**Excerpt from a dataset:**
★ ★ ★

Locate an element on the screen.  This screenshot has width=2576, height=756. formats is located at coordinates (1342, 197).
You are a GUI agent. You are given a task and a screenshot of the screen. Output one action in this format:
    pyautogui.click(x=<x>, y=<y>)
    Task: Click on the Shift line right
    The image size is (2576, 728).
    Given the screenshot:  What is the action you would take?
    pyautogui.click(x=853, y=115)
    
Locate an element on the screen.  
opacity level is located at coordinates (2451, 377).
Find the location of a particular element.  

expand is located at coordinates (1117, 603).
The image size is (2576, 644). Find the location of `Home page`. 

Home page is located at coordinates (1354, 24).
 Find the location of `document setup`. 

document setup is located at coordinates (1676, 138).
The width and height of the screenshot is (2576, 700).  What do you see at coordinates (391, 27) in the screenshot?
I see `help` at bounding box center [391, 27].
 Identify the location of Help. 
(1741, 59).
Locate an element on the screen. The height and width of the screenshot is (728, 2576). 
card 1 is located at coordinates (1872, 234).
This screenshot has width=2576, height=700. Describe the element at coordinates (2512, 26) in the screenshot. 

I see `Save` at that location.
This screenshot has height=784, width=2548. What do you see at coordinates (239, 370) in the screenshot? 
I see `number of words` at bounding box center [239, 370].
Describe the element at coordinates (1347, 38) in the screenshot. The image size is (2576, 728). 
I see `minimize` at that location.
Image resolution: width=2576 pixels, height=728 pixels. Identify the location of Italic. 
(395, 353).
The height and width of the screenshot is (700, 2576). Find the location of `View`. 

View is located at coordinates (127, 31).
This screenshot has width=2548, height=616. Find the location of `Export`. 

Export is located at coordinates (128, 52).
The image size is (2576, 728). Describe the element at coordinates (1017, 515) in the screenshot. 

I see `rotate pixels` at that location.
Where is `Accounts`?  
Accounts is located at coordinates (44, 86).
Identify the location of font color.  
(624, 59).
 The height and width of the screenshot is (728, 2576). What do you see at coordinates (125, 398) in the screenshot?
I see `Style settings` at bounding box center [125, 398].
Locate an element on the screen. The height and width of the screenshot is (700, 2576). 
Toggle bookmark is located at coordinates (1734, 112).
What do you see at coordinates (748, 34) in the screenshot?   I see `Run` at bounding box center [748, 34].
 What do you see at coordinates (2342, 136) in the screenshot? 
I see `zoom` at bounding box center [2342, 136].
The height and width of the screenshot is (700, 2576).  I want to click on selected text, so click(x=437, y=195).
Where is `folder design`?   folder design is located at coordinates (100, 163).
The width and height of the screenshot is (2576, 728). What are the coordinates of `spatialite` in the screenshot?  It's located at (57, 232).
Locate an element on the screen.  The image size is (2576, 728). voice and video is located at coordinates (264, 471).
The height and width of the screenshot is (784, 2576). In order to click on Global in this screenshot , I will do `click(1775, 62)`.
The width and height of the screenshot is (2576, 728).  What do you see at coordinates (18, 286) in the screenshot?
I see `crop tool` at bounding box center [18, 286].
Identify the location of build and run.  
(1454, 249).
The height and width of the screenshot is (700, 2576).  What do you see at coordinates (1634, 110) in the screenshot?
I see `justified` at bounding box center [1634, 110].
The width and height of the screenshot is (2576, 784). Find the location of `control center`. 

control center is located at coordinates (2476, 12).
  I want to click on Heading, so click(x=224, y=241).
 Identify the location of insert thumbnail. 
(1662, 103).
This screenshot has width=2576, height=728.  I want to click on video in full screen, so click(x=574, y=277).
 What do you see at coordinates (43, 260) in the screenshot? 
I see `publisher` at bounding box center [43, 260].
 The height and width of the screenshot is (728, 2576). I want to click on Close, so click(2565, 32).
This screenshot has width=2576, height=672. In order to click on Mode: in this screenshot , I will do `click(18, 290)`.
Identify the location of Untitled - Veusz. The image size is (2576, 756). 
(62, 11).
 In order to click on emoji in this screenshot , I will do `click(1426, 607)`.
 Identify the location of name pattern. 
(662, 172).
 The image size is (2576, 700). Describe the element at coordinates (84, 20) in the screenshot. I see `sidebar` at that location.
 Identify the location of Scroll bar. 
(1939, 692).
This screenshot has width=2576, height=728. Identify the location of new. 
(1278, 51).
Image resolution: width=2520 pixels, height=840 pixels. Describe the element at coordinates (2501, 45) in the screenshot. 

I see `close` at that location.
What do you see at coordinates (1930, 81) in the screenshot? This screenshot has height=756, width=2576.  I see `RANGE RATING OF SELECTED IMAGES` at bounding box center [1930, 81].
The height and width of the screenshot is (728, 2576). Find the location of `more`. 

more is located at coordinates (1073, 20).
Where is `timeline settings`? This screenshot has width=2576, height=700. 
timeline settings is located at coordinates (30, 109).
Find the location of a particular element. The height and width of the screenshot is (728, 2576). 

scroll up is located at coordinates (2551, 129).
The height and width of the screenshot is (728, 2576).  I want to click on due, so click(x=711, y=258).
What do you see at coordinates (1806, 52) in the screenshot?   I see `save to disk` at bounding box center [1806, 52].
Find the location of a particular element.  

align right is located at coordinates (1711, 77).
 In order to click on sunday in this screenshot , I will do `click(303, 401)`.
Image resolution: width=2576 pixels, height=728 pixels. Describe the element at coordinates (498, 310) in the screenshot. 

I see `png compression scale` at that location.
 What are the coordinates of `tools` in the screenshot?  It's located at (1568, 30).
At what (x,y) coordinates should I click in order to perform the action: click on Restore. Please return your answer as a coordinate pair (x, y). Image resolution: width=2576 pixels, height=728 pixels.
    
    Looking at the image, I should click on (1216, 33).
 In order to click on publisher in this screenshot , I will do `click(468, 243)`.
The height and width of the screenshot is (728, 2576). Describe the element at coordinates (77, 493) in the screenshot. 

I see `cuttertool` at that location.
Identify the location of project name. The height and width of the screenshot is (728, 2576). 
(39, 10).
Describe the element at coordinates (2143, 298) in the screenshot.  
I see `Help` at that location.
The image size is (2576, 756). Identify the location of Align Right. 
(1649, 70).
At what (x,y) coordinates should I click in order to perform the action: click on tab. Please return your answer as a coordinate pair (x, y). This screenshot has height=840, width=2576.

★ ★ ★

Quote every one of the rows above word for word, leaving nothing out.

**Solution to this exercise:**
Locate an element on the screen.  This screenshot has width=2576, height=756. formats is located at coordinates (1342, 197).
You are a GUI agent. You are given a task and a screenshot of the screen. Output one action in this format:
    pyautogui.click(x=<x>, y=<y>)
    Task: Click on the Shift line right
    The image size is (2576, 728).
    Given the screenshot:  What is the action you would take?
    pyautogui.click(x=853, y=115)
    
Locate an element on the screen.  
opacity level is located at coordinates (2451, 377).
Find the location of a particular element.  

expand is located at coordinates (1117, 603).
The image size is (2576, 644). Find the location of `Home page`. 

Home page is located at coordinates (1354, 24).
 Find the location of `document setup`. 

document setup is located at coordinates (1676, 138).
The width and height of the screenshot is (2576, 700).  What do you see at coordinates (391, 27) in the screenshot?
I see `help` at bounding box center [391, 27].
 Identify the location of Help. 
(1741, 59).
Locate an element on the screen. The height and width of the screenshot is (728, 2576). 
card 1 is located at coordinates (1872, 234).
This screenshot has width=2576, height=700. Describe the element at coordinates (2512, 26) in the screenshot. 

I see `Save` at that location.
This screenshot has height=784, width=2548. What do you see at coordinates (239, 370) in the screenshot? 
I see `number of words` at bounding box center [239, 370].
Describe the element at coordinates (1347, 38) in the screenshot. The image size is (2576, 728). 
I see `minimize` at that location.
Image resolution: width=2576 pixels, height=728 pixels. Identify the location of Italic. 
(395, 353).
The height and width of the screenshot is (700, 2576). Find the location of `View`. 

View is located at coordinates (127, 31).
This screenshot has width=2548, height=616. Find the location of `Export`. 

Export is located at coordinates (128, 52).
The image size is (2576, 728). Describe the element at coordinates (1017, 515) in the screenshot. 

I see `rotate pixels` at that location.
Where is `Accounts`?  
Accounts is located at coordinates (44, 86).
Identify the location of font color.  
(624, 59).
 The height and width of the screenshot is (728, 2576). What do you see at coordinates (125, 398) in the screenshot?
I see `Style settings` at bounding box center [125, 398].
Locate an element on the screen. The height and width of the screenshot is (700, 2576). 
Toggle bookmark is located at coordinates (1734, 112).
What do you see at coordinates (748, 34) in the screenshot?   I see `Run` at bounding box center [748, 34].
 What do you see at coordinates (2342, 136) in the screenshot? 
I see `zoom` at bounding box center [2342, 136].
The height and width of the screenshot is (700, 2576).  I want to click on selected text, so click(x=437, y=195).
Where is `folder design`?   folder design is located at coordinates (100, 163).
The width and height of the screenshot is (2576, 728). What are the coordinates of `spatialite` in the screenshot?  It's located at (57, 232).
Locate an element on the screen.  The image size is (2576, 728). voice and video is located at coordinates (264, 471).
The height and width of the screenshot is (784, 2576). In order to click on Global in this screenshot , I will do `click(1775, 62)`.
The width and height of the screenshot is (2576, 728).  What do you see at coordinates (18, 286) in the screenshot?
I see `crop tool` at bounding box center [18, 286].
Identify the location of build and run.  
(1454, 249).
The height and width of the screenshot is (700, 2576).  What do you see at coordinates (1634, 110) in the screenshot?
I see `justified` at bounding box center [1634, 110].
The width and height of the screenshot is (2576, 784). Find the location of `control center`. 

control center is located at coordinates (2476, 12).
  I want to click on Heading, so click(x=224, y=241).
 Identify the location of insert thumbnail. 
(1662, 103).
This screenshot has width=2576, height=728.  I want to click on video in full screen, so click(x=574, y=277).
 What do you see at coordinates (43, 260) in the screenshot? 
I see `publisher` at bounding box center [43, 260].
 The height and width of the screenshot is (728, 2576). I want to click on Close, so click(2565, 32).
This screenshot has width=2576, height=672. In order to click on Mode: in this screenshot , I will do `click(18, 290)`.
Identify the location of Untitled - Veusz. The image size is (2576, 756). 
(62, 11).
 In order to click on emoji in this screenshot , I will do `click(1426, 607)`.
 Identify the location of name pattern. 
(662, 172).
 The image size is (2576, 700). Describe the element at coordinates (84, 20) in the screenshot. I see `sidebar` at that location.
 Identify the location of Scroll bar. 
(1939, 692).
This screenshot has width=2576, height=728. Identify the location of new. 
(1278, 51).
Image resolution: width=2520 pixels, height=840 pixels. Describe the element at coordinates (2501, 45) in the screenshot. 

I see `close` at that location.
What do you see at coordinates (1930, 81) in the screenshot? This screenshot has height=756, width=2576.  I see `RANGE RATING OF SELECTED IMAGES` at bounding box center [1930, 81].
The height and width of the screenshot is (728, 2576). Find the location of `more`. 

more is located at coordinates (1073, 20).
Where is `timeline settings`? This screenshot has width=2576, height=700. 
timeline settings is located at coordinates (30, 109).
Find the location of a particular element. The height and width of the screenshot is (728, 2576). 

scroll up is located at coordinates (2551, 129).
The height and width of the screenshot is (728, 2576).  I want to click on due, so click(x=711, y=258).
What do you see at coordinates (1806, 52) in the screenshot?   I see `save to disk` at bounding box center [1806, 52].
Find the location of a particular element.  

align right is located at coordinates (1711, 77).
 In order to click on sunday in this screenshot , I will do `click(303, 401)`.
Image resolution: width=2576 pixels, height=728 pixels. Describe the element at coordinates (498, 310) in the screenshot. 

I see `png compression scale` at that location.
 What are the coordinates of `tools` in the screenshot?  It's located at (1568, 30).
At what (x,y) coordinates should I click in order to perform the action: click on Restore. Please return your answer as a coordinate pair (x, y). Image resolution: width=2576 pixels, height=728 pixels.
    
    Looking at the image, I should click on (1216, 33).
 In order to click on publisher in this screenshot , I will do `click(468, 243)`.
The height and width of the screenshot is (728, 2576). Describe the element at coordinates (77, 493) in the screenshot. 

I see `cuttertool` at that location.
Identify the location of project name. The height and width of the screenshot is (728, 2576). 
(39, 10).
Describe the element at coordinates (2143, 298) in the screenshot.  
I see `Help` at that location.
The image size is (2576, 756). Identify the location of Align Right. 
(1649, 70).
At what (x,y) coordinates should I click in order to perform the action: click on tab. Please return your answer as a coordinate pair (x, y). This screenshot has height=840, width=2576.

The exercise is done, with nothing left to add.